* Prompt *
Every entry below is to be returned unchanged. Images are not part of the copy.

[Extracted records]
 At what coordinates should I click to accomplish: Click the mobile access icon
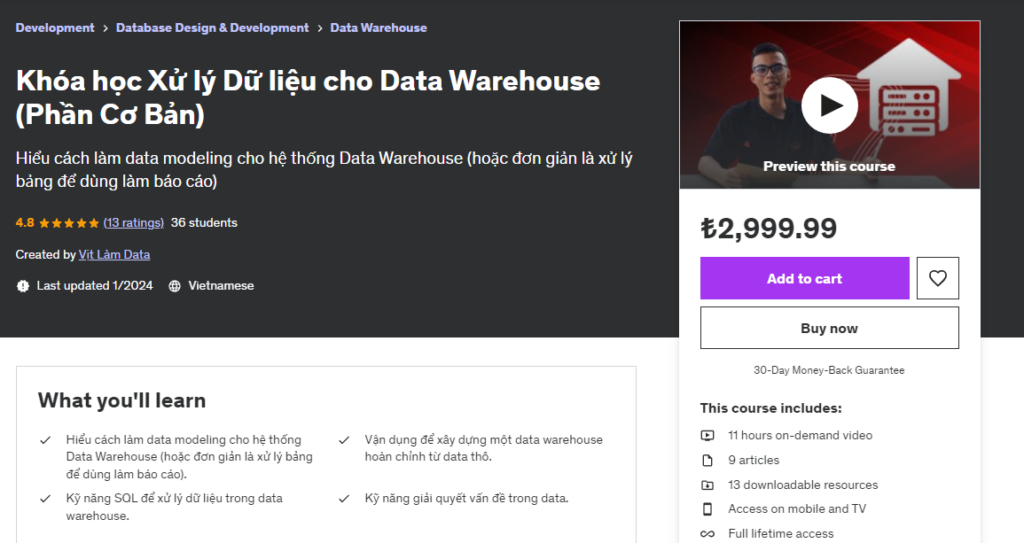708,509
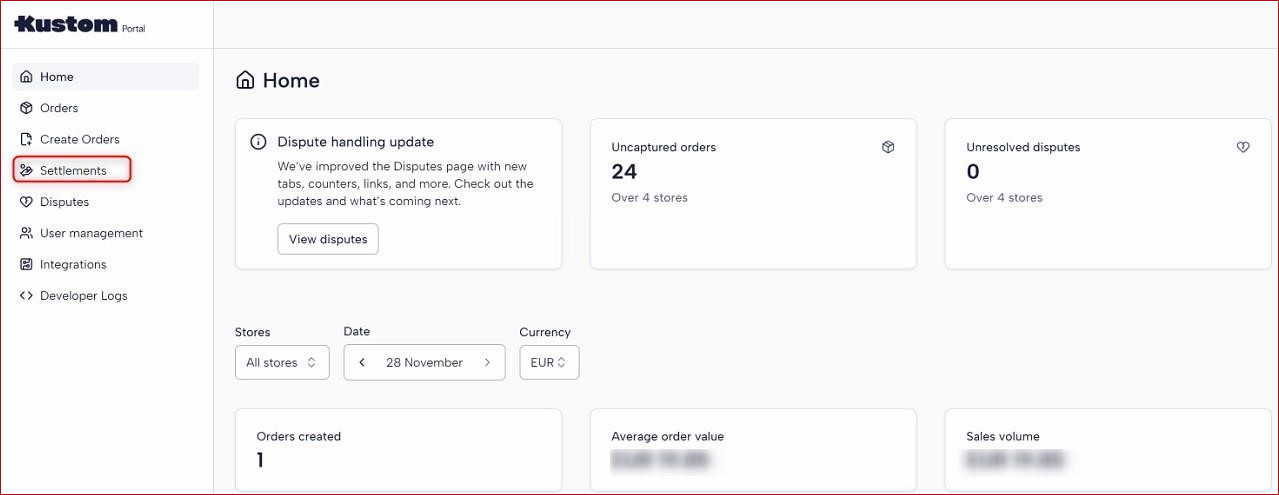Click the Kustom Portal logo
The image size is (1279, 495).
[80, 25]
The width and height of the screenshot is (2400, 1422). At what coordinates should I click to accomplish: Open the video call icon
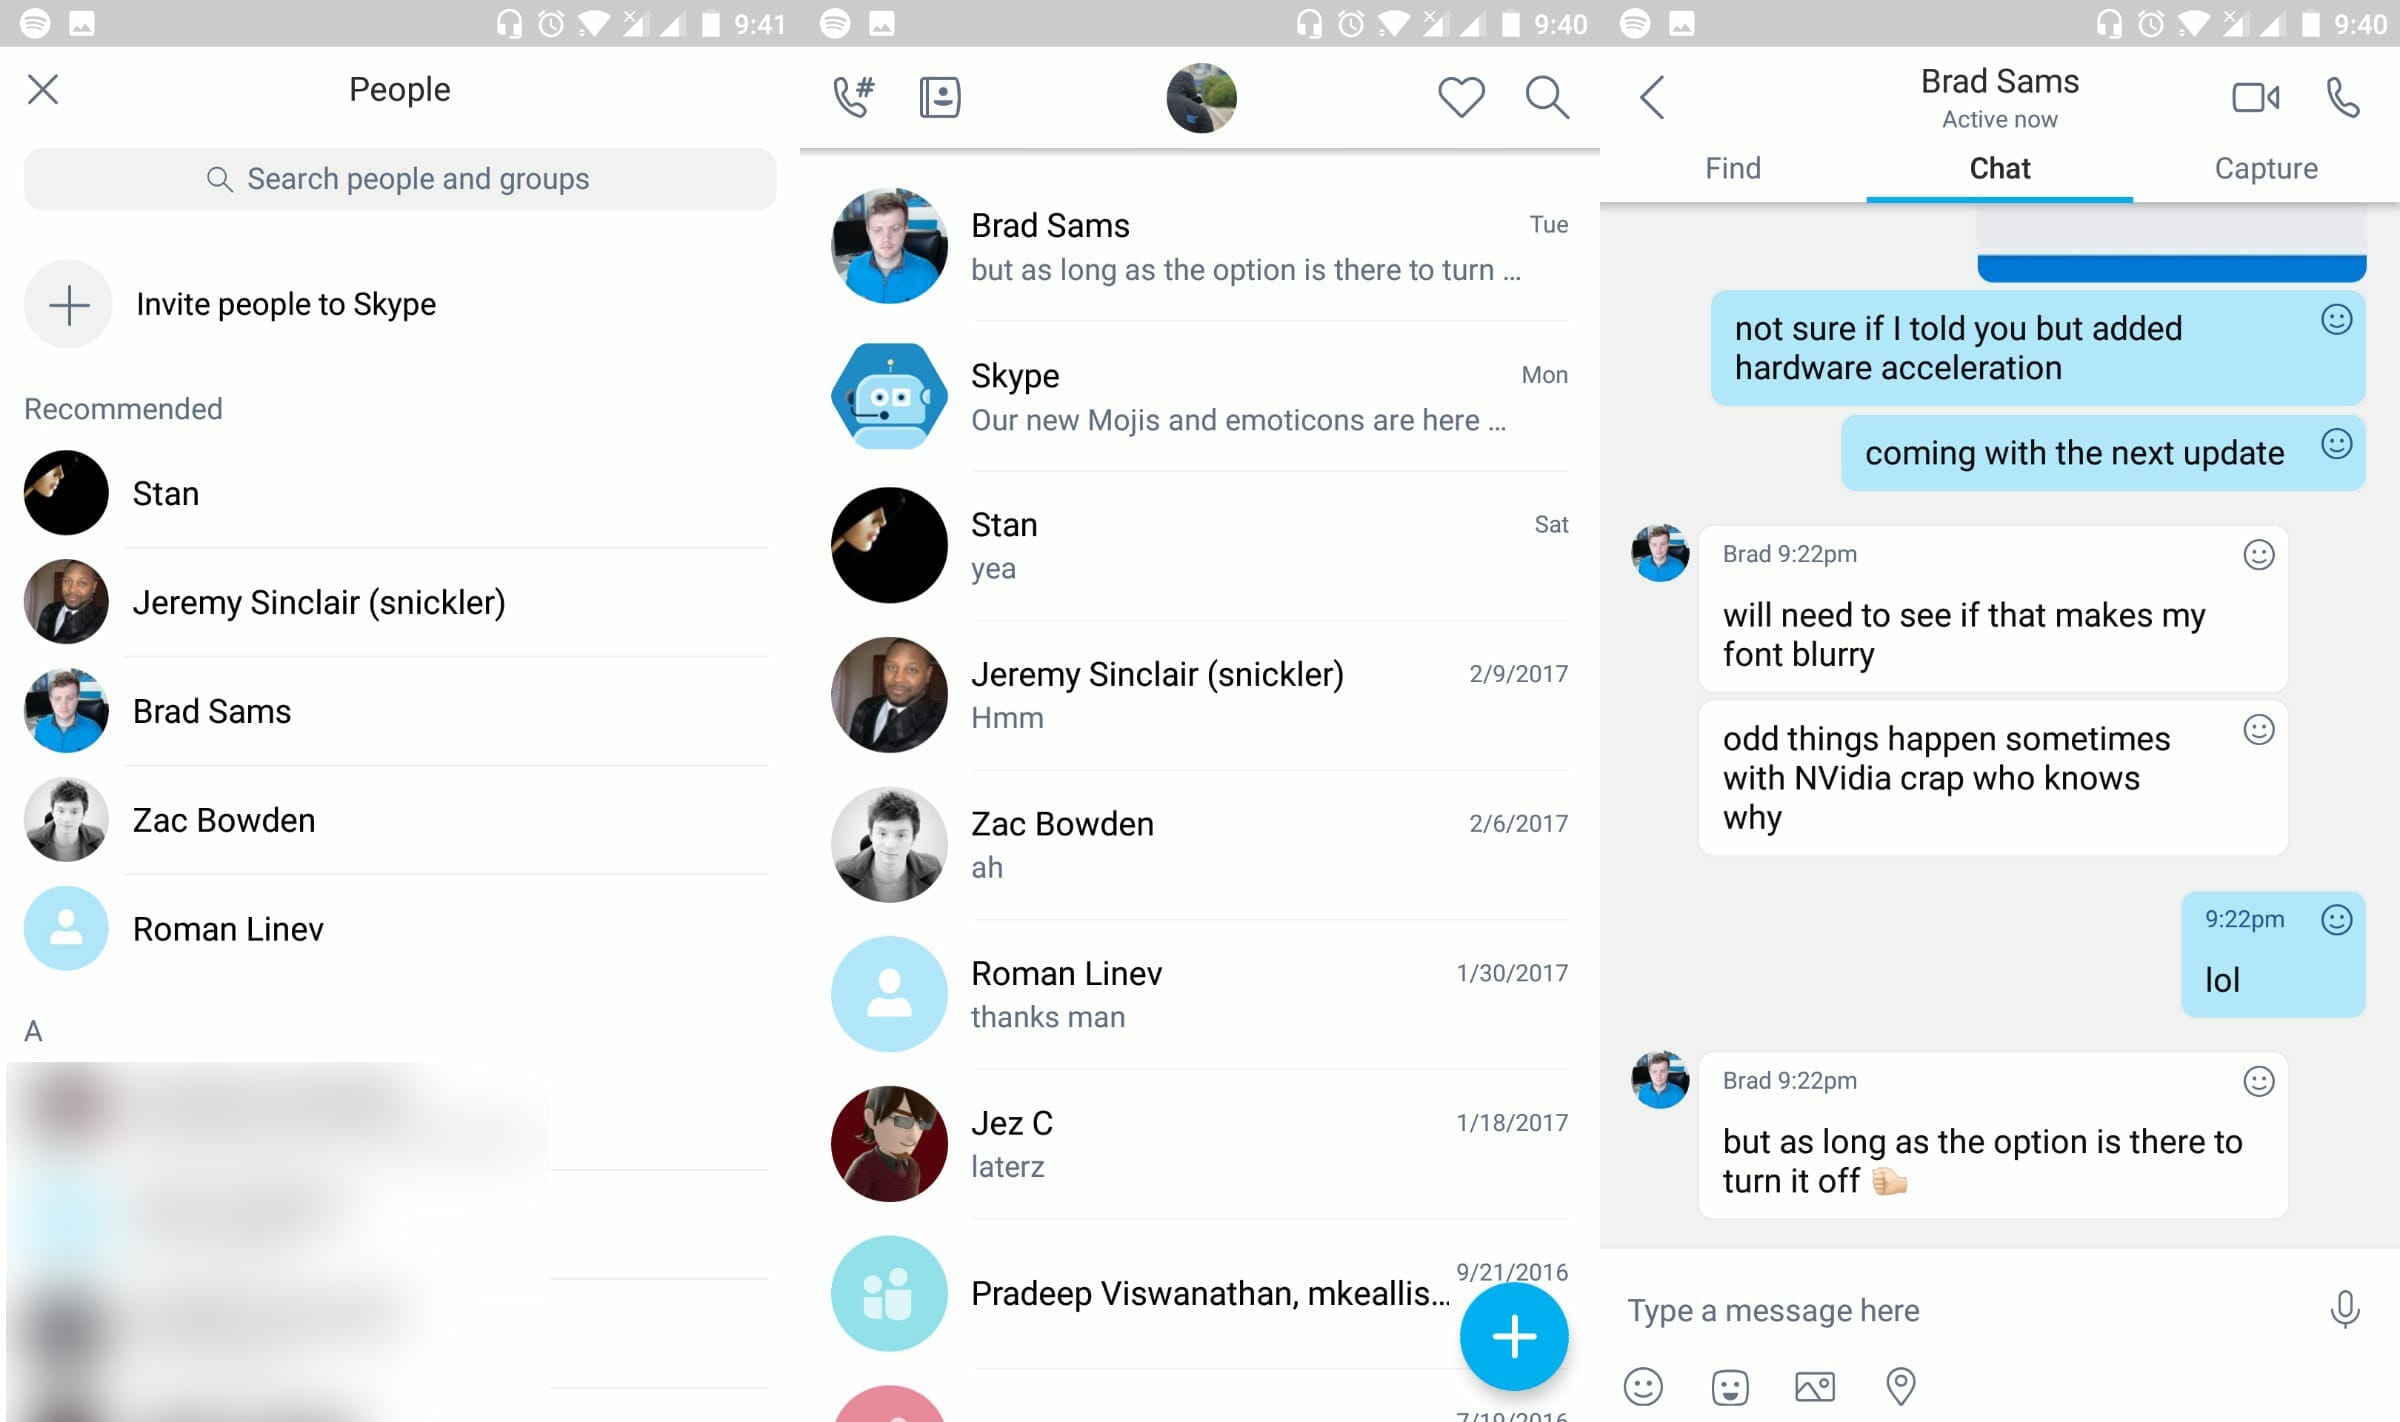coord(2254,95)

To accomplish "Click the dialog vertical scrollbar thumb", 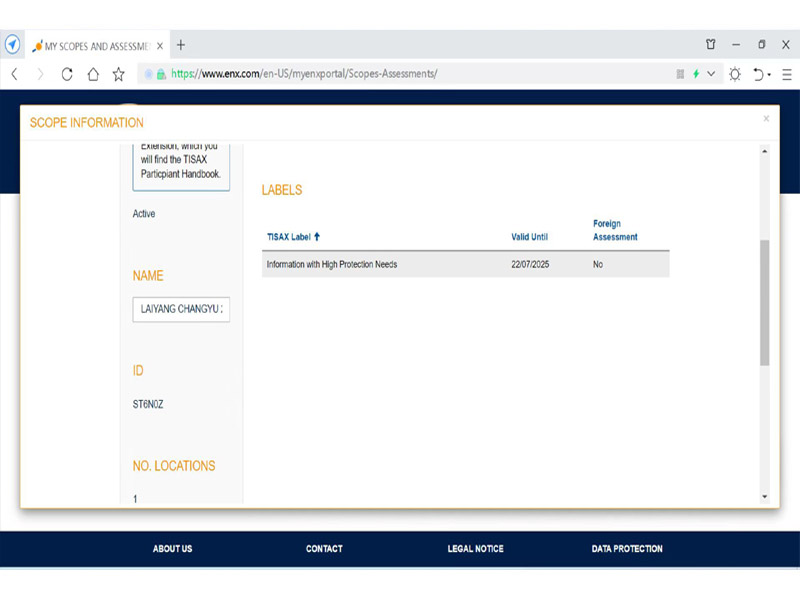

* Result for this task *
 At what coordinates should I click to accomplish: Click the mobile access icon
708,509
Click the Kustom Portal logo
The image size is (1279, 495).
[80, 25]
The width and height of the screenshot is (2400, 1422). At what coordinates should I click to accomplish: Open the video call icon
coord(2254,95)

To accomplish "Click the dialog vertical scrollbar thumb", 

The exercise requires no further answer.